I am trying so hard to give God my life, give him control. I realised that as much as I had said that I had given God my life I really hadn't because I wasn't giving him control over my life but showing him end results of things. It is so hard, and sometimes I think that God had control of my life when I was younger and look at how that turned out
I grew up strong, independent, brave, courageous and so closed up.
People say how being strong, independent, brave and courageous is are gifts that most people don't have and how I am so lucky. They say that it is a good thing but for me it so isn't, why can't I be weak???
People have all these analogy's like there is me pushing against a rocl which is my life and when I move the rock I will be so strong.

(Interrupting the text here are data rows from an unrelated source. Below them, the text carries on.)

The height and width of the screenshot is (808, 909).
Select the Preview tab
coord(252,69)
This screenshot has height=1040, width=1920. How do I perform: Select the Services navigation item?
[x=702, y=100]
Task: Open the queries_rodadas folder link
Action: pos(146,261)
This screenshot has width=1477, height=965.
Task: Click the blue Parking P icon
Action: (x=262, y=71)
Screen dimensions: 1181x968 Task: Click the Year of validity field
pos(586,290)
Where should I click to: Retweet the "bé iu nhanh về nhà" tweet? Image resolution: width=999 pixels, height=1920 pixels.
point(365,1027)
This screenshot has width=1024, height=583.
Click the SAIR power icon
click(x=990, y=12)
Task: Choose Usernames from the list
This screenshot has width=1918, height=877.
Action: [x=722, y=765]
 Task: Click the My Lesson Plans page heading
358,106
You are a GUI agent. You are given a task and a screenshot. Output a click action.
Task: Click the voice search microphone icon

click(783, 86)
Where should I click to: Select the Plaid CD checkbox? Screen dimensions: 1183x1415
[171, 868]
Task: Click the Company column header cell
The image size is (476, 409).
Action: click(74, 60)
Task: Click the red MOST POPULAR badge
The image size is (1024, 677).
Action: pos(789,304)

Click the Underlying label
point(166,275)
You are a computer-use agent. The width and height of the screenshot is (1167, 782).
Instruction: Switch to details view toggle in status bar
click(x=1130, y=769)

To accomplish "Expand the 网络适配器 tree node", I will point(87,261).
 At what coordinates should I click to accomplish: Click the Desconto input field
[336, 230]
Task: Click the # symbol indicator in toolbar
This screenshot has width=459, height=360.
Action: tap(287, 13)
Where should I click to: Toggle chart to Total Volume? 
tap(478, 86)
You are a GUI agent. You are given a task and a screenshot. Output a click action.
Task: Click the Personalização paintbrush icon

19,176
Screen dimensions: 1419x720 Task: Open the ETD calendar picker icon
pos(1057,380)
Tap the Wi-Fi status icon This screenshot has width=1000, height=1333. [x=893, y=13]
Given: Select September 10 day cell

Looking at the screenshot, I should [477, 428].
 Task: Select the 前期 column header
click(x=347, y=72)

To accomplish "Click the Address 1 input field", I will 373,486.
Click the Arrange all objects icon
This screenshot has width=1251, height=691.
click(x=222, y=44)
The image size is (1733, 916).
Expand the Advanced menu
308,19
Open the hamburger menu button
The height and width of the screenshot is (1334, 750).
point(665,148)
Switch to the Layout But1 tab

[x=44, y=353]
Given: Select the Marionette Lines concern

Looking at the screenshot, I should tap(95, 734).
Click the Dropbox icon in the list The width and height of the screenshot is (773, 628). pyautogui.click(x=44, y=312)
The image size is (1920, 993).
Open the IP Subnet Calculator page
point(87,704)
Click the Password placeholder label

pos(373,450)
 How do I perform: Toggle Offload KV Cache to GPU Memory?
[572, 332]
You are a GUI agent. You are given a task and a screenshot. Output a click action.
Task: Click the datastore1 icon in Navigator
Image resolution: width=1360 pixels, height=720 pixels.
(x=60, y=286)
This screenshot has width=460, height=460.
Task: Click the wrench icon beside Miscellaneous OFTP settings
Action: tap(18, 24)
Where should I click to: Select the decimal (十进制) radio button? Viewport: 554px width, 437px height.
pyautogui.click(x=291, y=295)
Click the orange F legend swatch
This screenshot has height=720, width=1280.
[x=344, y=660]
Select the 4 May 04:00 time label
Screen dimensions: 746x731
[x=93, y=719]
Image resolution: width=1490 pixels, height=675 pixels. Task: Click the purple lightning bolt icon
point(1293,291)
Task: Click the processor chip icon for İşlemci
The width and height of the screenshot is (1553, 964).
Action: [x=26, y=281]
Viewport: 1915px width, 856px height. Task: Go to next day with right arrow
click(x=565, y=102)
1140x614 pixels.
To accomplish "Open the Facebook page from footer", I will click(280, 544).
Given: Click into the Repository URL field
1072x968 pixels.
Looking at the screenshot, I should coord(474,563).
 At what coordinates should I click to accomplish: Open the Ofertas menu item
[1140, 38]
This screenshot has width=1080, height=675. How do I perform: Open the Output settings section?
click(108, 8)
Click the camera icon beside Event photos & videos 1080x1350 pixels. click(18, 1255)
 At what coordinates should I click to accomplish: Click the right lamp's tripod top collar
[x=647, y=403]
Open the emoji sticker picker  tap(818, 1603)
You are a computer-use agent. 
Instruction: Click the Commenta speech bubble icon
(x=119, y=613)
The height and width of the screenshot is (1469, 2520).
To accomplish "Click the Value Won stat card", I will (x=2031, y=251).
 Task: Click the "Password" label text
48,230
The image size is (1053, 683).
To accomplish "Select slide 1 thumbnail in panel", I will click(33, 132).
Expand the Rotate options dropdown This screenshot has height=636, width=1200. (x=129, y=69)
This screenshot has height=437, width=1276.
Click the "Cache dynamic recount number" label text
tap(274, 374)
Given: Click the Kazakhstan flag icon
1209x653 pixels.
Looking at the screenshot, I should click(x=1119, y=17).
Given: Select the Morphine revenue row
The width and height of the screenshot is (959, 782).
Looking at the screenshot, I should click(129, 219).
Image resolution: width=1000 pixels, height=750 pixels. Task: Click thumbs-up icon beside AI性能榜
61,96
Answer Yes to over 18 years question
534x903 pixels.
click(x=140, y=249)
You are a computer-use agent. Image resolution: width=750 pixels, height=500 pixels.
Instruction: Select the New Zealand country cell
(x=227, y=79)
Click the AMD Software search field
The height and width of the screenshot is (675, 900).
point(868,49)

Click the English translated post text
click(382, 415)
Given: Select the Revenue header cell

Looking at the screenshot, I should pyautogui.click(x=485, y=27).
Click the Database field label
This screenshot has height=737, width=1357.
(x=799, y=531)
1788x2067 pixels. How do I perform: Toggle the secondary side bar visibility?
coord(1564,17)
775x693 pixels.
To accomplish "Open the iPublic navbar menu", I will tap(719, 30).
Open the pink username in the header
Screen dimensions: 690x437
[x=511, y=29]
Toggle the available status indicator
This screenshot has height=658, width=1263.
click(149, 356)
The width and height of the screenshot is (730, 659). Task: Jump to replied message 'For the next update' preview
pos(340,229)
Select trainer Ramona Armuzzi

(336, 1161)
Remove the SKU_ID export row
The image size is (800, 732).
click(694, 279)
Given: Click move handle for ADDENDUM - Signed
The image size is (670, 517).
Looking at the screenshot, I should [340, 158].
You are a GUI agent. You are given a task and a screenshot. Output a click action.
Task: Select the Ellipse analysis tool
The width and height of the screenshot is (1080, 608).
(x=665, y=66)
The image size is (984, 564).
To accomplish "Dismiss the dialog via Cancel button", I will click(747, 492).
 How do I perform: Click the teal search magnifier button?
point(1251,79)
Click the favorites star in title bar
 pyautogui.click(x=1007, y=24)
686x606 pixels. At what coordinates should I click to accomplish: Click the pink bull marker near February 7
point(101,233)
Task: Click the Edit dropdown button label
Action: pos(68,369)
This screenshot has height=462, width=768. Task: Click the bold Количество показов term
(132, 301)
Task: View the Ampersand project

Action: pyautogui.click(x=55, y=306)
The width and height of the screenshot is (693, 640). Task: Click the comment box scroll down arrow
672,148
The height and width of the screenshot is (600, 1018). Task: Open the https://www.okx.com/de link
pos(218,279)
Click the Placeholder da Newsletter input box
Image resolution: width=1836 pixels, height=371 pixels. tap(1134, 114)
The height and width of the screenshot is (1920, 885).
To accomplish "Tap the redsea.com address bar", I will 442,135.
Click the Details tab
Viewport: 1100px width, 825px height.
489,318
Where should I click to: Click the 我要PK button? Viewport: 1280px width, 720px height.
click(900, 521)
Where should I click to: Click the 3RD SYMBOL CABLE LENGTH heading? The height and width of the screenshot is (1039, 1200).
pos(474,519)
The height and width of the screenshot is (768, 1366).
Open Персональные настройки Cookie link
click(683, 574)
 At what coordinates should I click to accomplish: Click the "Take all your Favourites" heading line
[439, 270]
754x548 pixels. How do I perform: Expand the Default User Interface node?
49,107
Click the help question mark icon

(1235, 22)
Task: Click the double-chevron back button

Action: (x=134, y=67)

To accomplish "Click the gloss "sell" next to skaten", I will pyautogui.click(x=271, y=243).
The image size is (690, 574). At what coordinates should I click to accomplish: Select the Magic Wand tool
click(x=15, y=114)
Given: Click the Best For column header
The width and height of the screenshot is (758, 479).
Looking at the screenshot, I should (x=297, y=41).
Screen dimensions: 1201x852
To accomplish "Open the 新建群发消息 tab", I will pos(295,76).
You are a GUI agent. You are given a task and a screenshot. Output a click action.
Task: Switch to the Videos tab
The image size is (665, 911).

What the hell, who put the rock there??? I don't want it there, who aksed me to make me life bad?
And I am so vein, so conceited and selfish!!!
I am such a bad person and sometimes I feel like you people don't understand that about me, i am not good!
I want God in my life so much, but sometimes, I feel that I just can't let him in!
Why should I? Tell me why!!!!!!!!!!!!!!!!!!!!!
I try so hard, I try to do thr right things, but I have my plans for my life I dont really know what Gods plans are for my life.
I have declared that God is in my life but at this moment in time as much as I have declared I haven't let him in.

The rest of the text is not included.